Pair Corralation between Cintas and Block
Given the investment horizon of 90 days Cintas is expected to generate 2.81 times less return on investment than Block. But when comparing it to its historical volatility, Cintas is 2.32 times less risky than Block. It trades about 0.15 of its potential returns per unit of risk. Block Inc is currently generating about 0.18 of returns per unit of risk over similar time horizon. If you would invest 6,608 in Block Inc on August 30, 2024 and sell it today you would earn a total of 2,270 from holding Block Inc or generate 34.35% return on investment over 90 days.

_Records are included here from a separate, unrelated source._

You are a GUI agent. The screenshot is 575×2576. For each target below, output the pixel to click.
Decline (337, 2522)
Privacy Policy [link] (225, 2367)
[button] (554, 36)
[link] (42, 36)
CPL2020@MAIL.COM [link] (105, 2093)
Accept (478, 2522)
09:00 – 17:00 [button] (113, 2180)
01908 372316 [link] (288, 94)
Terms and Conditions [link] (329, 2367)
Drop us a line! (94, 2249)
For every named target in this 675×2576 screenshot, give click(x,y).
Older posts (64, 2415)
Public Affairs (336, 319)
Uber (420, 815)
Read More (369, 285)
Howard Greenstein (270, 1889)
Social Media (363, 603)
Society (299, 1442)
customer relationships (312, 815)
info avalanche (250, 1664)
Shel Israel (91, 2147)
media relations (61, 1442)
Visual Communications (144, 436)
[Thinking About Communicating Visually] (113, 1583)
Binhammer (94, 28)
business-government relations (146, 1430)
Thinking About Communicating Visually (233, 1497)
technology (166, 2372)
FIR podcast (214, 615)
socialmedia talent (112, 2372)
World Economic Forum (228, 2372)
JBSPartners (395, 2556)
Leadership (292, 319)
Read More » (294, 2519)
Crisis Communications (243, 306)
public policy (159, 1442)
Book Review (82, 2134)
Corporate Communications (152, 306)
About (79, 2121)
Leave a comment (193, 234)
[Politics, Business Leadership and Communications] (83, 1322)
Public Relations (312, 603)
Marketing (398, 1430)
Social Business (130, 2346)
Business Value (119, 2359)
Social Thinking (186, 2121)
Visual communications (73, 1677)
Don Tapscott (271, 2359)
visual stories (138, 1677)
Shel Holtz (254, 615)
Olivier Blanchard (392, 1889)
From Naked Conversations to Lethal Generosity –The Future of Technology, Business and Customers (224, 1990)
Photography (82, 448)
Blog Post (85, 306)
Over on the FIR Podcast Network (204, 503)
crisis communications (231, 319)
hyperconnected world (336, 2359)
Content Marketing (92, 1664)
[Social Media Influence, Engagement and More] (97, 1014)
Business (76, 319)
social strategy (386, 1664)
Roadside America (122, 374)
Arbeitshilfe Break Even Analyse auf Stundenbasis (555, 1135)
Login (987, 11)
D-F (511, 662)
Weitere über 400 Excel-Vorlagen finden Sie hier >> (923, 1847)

Time Period | 3 Months [change] |
Direction | Moves Together |
Strength | Strong |
Accuracy | 100.0% |
Values | Daily Returns |
Cintas vs. Block Inc
Performance |
Timeline |
Cintas |
Block Inc |
Cintas and Block Volatility Contrast
Predicted Return Density |
Returns |
Pair Trading with Cintas and Block
The main advantage of trading using opposite Cintas and Block positions is that it hedges away some unsystematic risk. Because of two separate transactions, even if Cintas position performs unexpectedly, Block can make up some of the losses. Pair trading also minimizes risk from directional movements in the market. For example, if an entire industry or sector drops because of unexpected headlines, the short position in Block will offset losses from the drop in Block's long position.Cintas vs. Dolby Laboratories | Cintas vs. Relx PLC ADR | Cintas vs. ABIVAX Socit Anonyme | Cintas vs. Pinnacle Sherman Multi Strategy |
Check out your portfolio center.Note that this page's information should be used as a complementary analysis to find the right mix of equity instruments to add to your existing portfolios or create a brand new portfolio. You can also try the Money Managers module to screen money managers from public funds and ETFs managed around the world.